Surgical procedures serve to interrupt and eventually alter the routing of the neural transmission in the circuit that runs through the frontal cortex and basal ganglia. (Harvard Mental Health Letter: 1998) Treatment improved obsessions in 85% of the patients receiving behavior therapy, 52% of those receiving medication, and 19% of those receiving a placebo. The improvement rates for rituals were 100% for therapy, 43% for medication, and 12% for a placebo. Patients who continued to take the drugs sixteen months later were doing as well as those who had behavior therapy, but the patients who had stopped using the drugs lost their gains. (Edna Foa: 1995) Edna Foa states, "There is no question among experts that behavioral therapy works better than medication". The cause of obsessive-compulsive is still unclear.

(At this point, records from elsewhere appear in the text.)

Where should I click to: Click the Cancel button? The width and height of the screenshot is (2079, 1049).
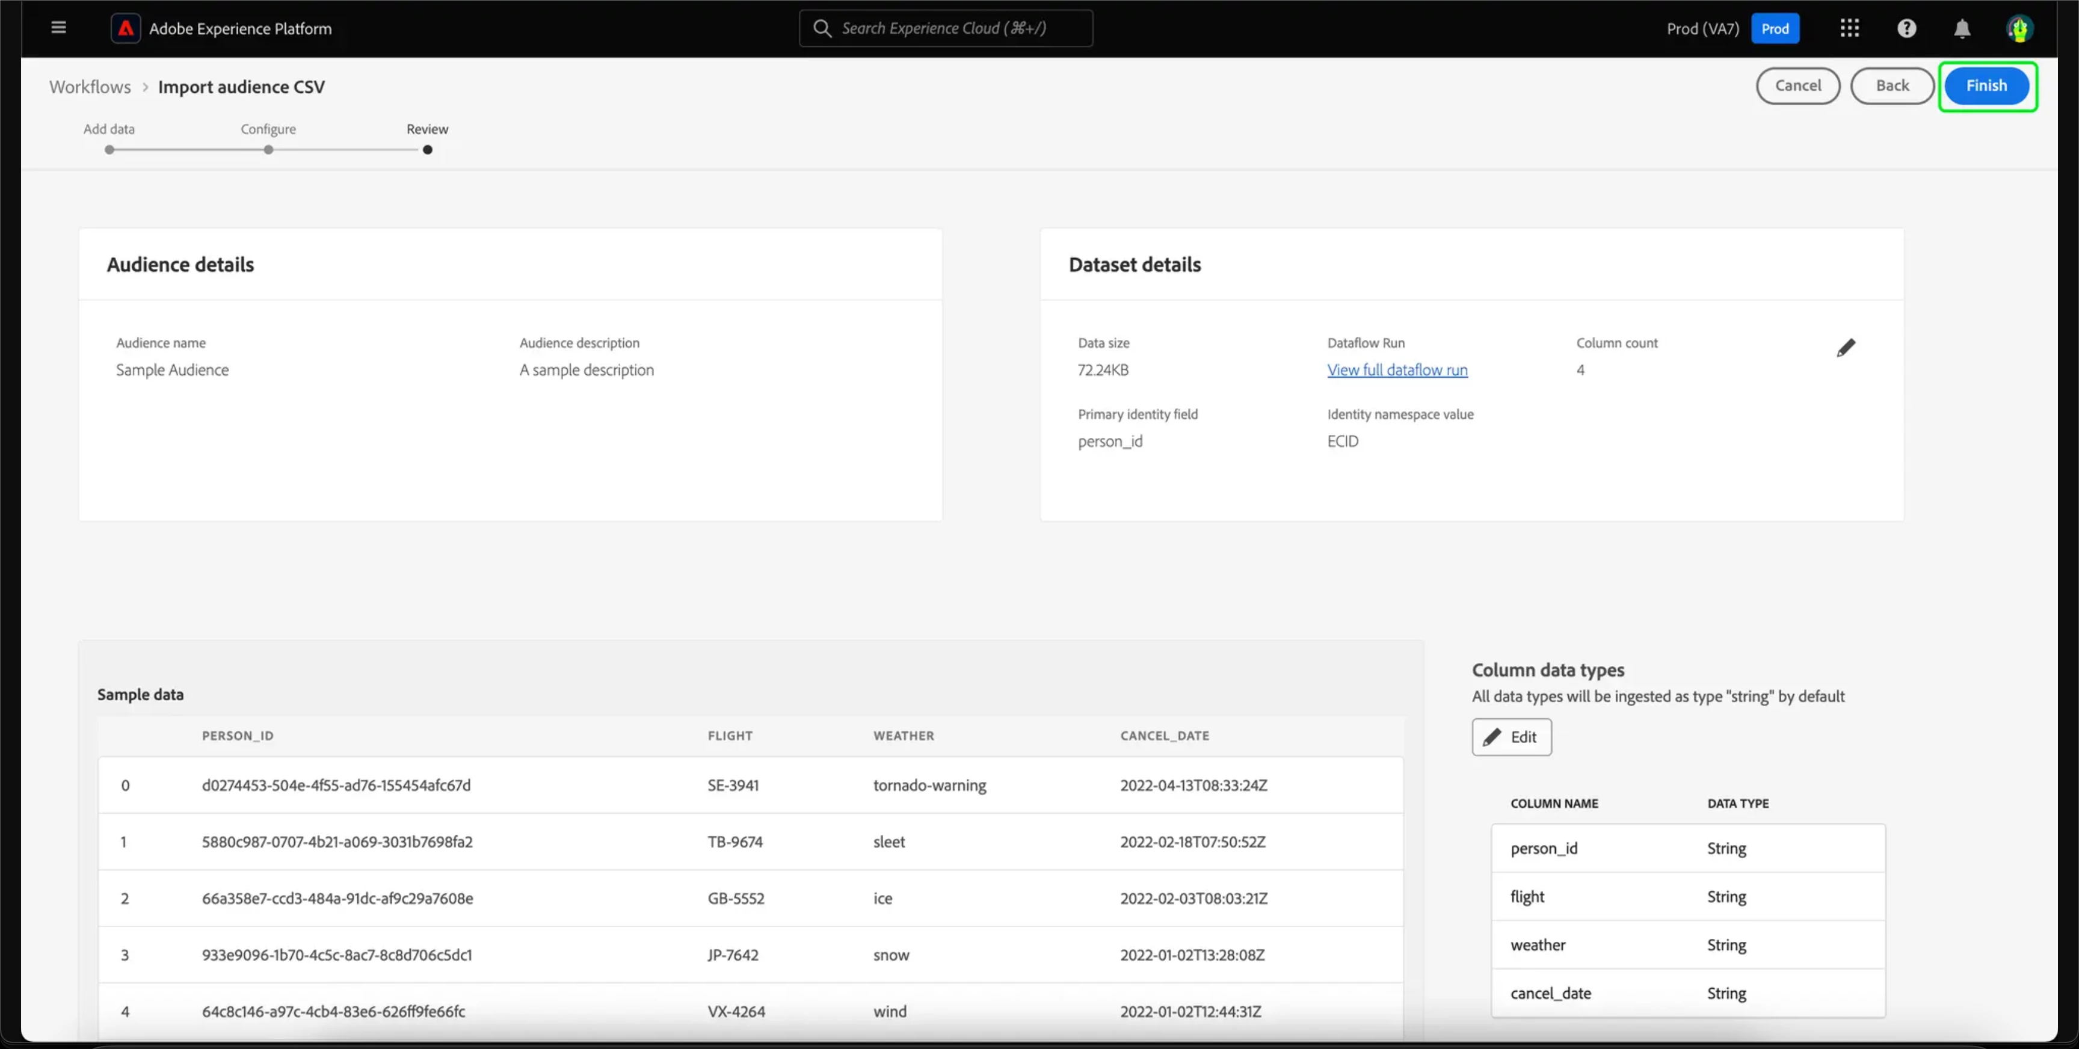pyautogui.click(x=1797, y=86)
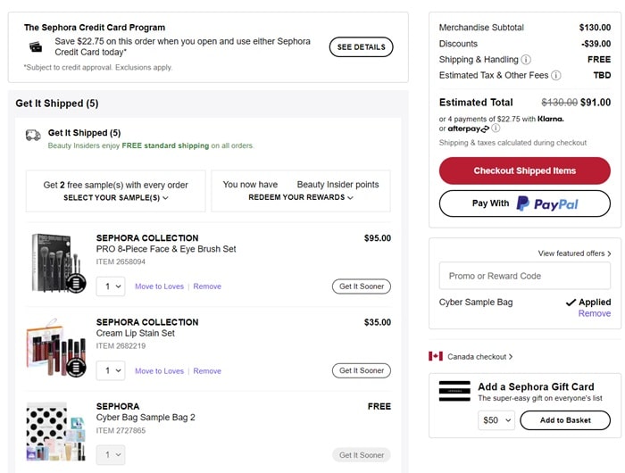Click the Promo or Reward Code field

pyautogui.click(x=525, y=276)
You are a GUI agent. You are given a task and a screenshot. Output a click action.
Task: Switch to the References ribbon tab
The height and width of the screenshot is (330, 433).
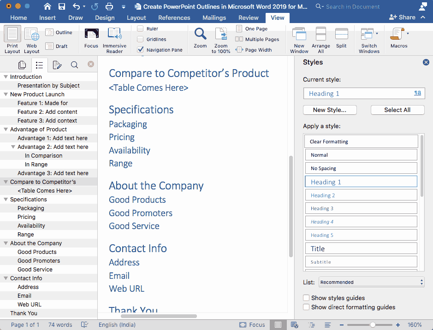(174, 18)
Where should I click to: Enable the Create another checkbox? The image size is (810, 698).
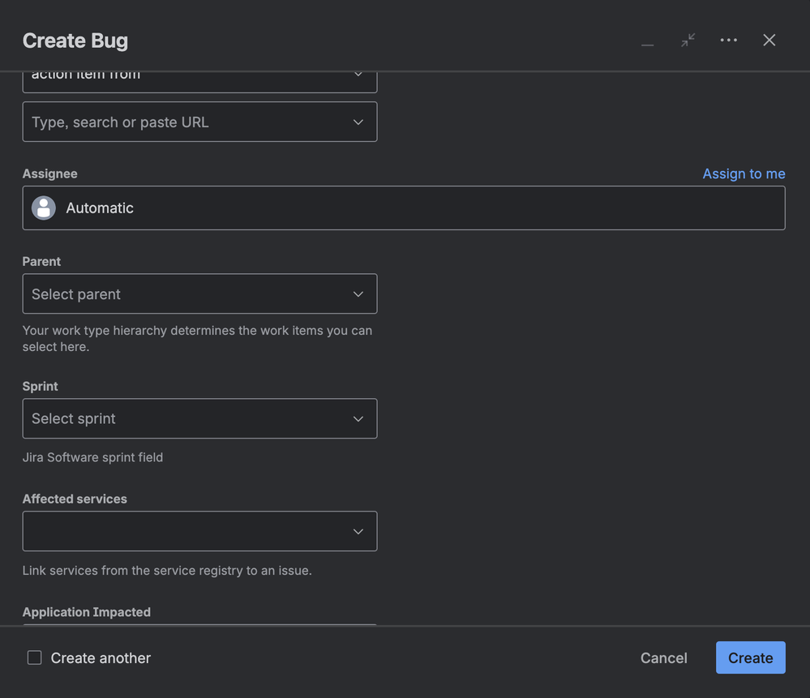point(35,657)
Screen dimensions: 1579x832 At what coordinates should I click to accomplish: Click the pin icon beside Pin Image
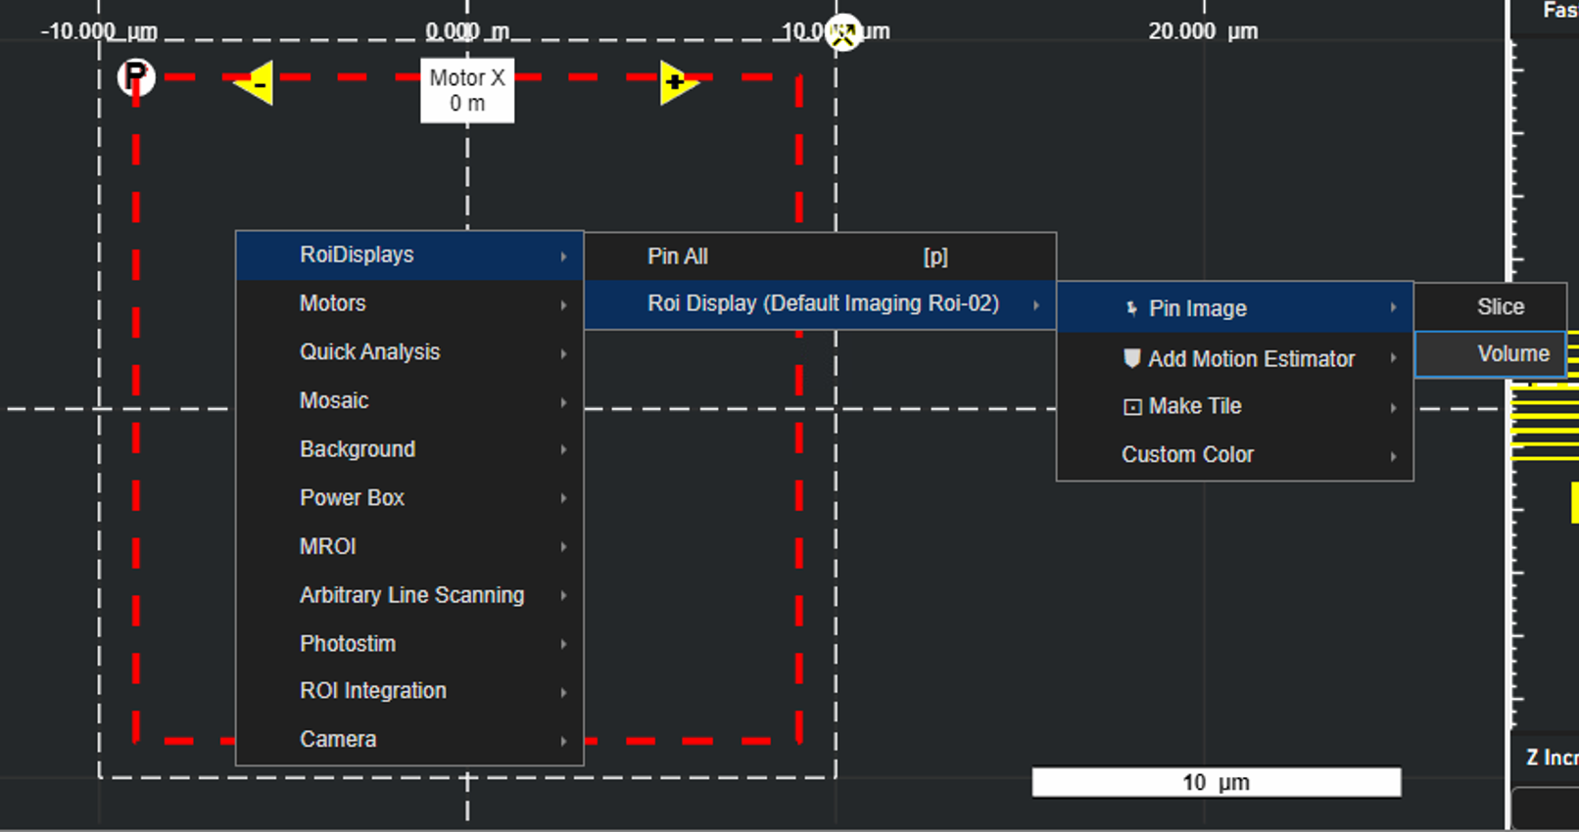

There is a lot of evidence that proves the problem is biological. Tests show that there is an imbalance in the brain between someone without a mental illness or with a different mental illness. I agree somewhat, but I think that the environment has a big influence on what we do and how we act. It is clear that behavioral therapy is more successful than medication. It seems as though the exposure and response therapy leads to the best results. I however, agree with Sharon Begely that the mind can change the brain.
Since the mind can change the brain, the medication is useless. It depends upon the person with the illness as to which treatment they shall take. For behavioral therapy to work, the patient really needs to want to get better. If the person is really dedicated, then eventually the brain will change, and there won't be a problem with the frontal lobes. Unless a person wants to be stuck taking drugs for the rest of their life, I recommend they do behavioral therapy. Eventually they will overcome their compulsions and be able to control their obsessions.